Until the late 1990s, Lahem -- who holds a degree in sharia -- was an Arabic teacher and an activist with the conservative Islamic Sahwa movement. Like most Sahwa adherents, he wore a long traditional white robe and let his beard grow long and scruffy, considered signs of piety.
His mind-set was similar to that of the austere Wahhabi judges he now battles in court, he explained with a wry smile.
Teaching in the isolated city of Hafr al-Batin, about 250 miles northeast of the deeply conservative Qassim region where he was born and far from his closed Sahwa circle, he discovered different Muslim thinkers, such as the Egyptian cleric Yusuf al-Qaradawi. It was the first time that Lahem, then in his mid-20s, had read anything outside the official Wahhabi version of Islam taught in school.
His transformation took an even sharper turn when he enrolled in law school in Riyadh. Unlike his strict religious education, his legal studies required ordered, logical thinking, not learning by rote.
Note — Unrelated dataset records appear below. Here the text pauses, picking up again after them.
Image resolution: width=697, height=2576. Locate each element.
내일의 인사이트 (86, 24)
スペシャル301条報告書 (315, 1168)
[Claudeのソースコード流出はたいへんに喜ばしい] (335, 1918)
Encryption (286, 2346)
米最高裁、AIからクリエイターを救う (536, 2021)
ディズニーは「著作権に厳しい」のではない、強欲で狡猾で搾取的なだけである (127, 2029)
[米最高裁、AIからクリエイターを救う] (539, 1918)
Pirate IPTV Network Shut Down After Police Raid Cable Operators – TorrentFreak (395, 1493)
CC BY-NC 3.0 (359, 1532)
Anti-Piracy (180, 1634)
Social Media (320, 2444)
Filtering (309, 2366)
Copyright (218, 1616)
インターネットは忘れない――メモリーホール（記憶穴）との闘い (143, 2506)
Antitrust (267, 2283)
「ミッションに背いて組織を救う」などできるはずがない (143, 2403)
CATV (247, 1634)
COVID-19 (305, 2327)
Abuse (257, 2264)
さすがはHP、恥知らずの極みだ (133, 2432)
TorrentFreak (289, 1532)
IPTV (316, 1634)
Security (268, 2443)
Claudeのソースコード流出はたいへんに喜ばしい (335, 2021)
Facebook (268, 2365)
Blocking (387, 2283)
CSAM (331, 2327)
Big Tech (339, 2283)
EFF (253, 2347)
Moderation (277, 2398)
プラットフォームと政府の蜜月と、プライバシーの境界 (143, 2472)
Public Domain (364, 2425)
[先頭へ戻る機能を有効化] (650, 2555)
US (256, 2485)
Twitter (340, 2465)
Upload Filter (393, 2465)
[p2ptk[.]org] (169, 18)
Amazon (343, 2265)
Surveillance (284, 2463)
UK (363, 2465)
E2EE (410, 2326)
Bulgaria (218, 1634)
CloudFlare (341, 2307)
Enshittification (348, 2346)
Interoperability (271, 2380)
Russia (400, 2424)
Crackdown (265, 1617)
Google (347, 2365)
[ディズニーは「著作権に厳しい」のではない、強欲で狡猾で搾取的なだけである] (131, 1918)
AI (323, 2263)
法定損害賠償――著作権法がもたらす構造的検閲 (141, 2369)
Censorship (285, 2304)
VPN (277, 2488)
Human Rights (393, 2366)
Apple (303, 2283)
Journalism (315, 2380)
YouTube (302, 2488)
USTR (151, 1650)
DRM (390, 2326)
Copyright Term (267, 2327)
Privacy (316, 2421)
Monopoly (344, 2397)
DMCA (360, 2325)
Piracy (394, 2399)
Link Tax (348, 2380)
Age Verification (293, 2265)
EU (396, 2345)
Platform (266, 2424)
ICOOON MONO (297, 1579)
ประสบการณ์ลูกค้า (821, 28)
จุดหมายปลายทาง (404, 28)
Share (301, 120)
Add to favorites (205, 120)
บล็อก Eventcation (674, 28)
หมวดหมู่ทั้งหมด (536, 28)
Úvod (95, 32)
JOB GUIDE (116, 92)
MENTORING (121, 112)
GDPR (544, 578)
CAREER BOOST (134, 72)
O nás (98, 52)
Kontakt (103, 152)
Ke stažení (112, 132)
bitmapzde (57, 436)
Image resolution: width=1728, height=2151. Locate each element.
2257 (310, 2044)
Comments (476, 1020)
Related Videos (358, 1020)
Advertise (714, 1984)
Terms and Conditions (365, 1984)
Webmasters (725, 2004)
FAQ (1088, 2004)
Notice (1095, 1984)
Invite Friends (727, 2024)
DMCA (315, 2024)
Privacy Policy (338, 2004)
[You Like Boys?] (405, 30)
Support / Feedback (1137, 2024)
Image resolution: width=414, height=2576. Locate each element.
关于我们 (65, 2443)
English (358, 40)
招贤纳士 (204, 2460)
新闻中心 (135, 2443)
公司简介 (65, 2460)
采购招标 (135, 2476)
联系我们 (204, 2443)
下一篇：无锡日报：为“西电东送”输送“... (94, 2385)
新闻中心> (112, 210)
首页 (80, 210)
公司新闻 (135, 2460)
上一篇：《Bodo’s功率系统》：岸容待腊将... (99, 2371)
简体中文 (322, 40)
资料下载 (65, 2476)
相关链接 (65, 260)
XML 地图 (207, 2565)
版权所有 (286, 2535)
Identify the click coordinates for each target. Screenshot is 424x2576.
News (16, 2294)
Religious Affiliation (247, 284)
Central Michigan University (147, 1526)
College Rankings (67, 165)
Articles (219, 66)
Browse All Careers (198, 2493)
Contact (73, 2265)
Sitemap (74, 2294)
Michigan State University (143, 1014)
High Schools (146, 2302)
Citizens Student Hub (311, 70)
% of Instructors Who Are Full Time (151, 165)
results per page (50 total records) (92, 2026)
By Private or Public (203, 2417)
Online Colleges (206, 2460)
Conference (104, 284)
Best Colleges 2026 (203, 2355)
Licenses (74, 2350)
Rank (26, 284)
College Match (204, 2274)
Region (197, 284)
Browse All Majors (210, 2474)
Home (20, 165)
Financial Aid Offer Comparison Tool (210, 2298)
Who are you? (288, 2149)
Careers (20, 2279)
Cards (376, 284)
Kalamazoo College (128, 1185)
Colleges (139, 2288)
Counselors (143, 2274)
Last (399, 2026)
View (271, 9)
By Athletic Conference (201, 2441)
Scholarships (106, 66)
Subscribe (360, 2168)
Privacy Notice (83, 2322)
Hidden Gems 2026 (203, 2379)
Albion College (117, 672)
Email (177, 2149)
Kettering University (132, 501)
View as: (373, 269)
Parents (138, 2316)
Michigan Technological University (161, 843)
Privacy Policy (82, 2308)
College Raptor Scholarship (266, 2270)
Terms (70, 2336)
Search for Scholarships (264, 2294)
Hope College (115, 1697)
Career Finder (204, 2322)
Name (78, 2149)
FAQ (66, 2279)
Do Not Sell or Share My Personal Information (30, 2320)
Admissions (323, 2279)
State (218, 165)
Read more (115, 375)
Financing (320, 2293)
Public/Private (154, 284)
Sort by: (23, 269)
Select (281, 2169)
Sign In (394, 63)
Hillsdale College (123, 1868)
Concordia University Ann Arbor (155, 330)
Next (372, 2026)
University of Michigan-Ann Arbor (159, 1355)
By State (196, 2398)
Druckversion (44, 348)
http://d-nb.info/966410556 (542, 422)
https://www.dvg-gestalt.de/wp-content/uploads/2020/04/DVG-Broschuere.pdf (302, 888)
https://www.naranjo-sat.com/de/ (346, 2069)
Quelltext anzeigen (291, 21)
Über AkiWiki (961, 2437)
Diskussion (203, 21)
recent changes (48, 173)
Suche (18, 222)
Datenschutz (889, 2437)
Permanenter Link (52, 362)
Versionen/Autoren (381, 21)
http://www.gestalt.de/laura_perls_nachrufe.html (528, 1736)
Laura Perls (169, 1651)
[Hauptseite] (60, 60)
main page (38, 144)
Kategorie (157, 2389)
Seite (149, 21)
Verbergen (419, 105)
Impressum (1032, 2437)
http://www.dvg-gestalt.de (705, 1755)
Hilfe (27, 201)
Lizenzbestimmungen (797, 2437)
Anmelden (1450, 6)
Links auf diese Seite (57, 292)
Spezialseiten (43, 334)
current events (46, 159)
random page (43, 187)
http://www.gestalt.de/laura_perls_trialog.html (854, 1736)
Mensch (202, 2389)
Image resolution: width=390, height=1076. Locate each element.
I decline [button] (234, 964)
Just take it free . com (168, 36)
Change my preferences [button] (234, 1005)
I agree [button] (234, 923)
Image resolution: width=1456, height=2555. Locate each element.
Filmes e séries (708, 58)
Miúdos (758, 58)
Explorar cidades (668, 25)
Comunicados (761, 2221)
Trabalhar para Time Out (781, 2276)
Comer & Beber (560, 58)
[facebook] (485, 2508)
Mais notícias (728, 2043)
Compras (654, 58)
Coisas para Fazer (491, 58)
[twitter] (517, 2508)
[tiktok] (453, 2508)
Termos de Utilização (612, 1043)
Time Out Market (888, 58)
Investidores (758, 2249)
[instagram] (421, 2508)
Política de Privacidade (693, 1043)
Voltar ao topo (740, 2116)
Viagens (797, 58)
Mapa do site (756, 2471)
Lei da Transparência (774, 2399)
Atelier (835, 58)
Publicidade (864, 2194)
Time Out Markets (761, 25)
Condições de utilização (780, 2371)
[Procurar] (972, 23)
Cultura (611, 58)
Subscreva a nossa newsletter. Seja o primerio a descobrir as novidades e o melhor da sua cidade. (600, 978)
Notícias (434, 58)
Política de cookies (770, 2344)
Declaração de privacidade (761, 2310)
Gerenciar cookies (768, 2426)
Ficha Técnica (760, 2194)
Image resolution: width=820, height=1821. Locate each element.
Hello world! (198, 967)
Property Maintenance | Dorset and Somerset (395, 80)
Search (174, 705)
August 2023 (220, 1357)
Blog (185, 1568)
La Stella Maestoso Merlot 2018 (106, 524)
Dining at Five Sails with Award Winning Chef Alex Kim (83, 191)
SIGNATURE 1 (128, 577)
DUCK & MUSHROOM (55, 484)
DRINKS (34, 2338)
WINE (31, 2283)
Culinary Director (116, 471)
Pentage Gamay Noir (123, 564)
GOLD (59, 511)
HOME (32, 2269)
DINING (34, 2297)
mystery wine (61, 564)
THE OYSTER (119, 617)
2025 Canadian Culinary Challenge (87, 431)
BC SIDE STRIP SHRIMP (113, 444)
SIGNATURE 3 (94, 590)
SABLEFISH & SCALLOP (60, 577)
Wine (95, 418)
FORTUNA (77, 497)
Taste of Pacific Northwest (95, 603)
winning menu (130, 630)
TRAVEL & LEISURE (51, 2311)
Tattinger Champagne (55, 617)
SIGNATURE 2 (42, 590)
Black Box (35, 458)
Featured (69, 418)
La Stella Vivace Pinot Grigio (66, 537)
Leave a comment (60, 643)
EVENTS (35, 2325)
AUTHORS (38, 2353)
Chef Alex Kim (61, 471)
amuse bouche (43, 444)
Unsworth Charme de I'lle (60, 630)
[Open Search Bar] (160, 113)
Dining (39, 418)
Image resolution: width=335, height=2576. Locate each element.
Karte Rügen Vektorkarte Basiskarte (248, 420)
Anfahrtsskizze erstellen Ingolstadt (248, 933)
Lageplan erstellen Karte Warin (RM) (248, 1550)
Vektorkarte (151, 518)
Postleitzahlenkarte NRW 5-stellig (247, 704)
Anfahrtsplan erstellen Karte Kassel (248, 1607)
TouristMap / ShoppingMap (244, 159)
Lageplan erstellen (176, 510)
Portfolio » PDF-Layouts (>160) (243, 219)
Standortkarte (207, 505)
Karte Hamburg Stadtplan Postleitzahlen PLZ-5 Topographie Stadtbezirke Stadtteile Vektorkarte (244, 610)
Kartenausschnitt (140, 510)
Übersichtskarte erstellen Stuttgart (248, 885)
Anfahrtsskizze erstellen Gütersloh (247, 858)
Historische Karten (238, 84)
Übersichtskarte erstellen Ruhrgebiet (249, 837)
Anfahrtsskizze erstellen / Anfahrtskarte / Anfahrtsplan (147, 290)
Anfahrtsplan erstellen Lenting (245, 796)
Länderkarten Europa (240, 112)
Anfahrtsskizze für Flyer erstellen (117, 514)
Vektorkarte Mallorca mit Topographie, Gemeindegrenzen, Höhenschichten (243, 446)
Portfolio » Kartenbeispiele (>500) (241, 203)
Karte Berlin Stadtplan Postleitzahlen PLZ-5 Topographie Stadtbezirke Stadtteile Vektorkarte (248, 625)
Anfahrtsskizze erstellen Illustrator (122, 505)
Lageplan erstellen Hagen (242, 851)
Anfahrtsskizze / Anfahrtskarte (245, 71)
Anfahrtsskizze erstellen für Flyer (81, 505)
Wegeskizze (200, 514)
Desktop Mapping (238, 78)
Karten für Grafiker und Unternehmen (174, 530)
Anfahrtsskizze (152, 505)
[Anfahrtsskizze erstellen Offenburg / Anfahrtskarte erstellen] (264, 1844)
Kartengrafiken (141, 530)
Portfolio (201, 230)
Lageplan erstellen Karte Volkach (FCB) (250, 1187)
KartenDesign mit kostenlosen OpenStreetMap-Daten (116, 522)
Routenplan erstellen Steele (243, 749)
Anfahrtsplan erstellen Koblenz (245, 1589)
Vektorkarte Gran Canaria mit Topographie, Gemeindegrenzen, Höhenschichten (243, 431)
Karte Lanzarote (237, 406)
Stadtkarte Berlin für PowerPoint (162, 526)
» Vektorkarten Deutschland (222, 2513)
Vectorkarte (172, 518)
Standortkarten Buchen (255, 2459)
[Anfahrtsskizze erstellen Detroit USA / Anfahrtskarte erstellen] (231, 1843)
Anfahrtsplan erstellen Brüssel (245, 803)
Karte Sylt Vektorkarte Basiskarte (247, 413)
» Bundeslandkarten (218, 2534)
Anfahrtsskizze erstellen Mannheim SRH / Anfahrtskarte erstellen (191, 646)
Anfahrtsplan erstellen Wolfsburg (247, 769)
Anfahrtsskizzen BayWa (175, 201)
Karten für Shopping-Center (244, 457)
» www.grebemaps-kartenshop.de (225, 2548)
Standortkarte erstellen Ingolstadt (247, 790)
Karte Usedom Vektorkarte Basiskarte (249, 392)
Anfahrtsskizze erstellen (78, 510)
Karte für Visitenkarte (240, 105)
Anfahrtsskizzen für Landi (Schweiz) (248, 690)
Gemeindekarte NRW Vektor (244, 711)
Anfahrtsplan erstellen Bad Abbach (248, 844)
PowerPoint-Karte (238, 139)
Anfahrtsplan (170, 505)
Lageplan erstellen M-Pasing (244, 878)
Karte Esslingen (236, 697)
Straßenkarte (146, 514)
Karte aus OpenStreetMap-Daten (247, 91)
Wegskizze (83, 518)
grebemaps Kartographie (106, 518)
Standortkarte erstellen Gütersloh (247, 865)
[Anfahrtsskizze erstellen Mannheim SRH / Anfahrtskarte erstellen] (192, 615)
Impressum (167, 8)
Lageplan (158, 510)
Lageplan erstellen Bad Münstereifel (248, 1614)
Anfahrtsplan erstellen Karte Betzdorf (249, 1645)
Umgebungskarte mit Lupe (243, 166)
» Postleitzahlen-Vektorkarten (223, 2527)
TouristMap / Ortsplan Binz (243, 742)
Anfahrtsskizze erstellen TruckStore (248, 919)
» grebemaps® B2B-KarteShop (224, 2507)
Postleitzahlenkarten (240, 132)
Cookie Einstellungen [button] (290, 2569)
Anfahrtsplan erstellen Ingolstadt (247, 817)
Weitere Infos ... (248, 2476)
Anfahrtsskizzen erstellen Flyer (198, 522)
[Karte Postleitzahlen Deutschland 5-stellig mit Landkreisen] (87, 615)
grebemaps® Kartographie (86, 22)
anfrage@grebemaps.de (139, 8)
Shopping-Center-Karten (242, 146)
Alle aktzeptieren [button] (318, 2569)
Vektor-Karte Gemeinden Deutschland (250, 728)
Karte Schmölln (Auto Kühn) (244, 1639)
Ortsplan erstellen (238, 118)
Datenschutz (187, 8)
Students could also argue and discuss concepts with their professors, something impossible in the rigid hierarchy of sharia school.
"From the first class, I fell in love with the law," Lahem said, extracting a Marlboro from a front pocket and lighting it. "I started learning to depend on my mind, not just on ideas I'd been spoon-fed. It was wonderful. I felt as if I had found something I'd been looking for for years."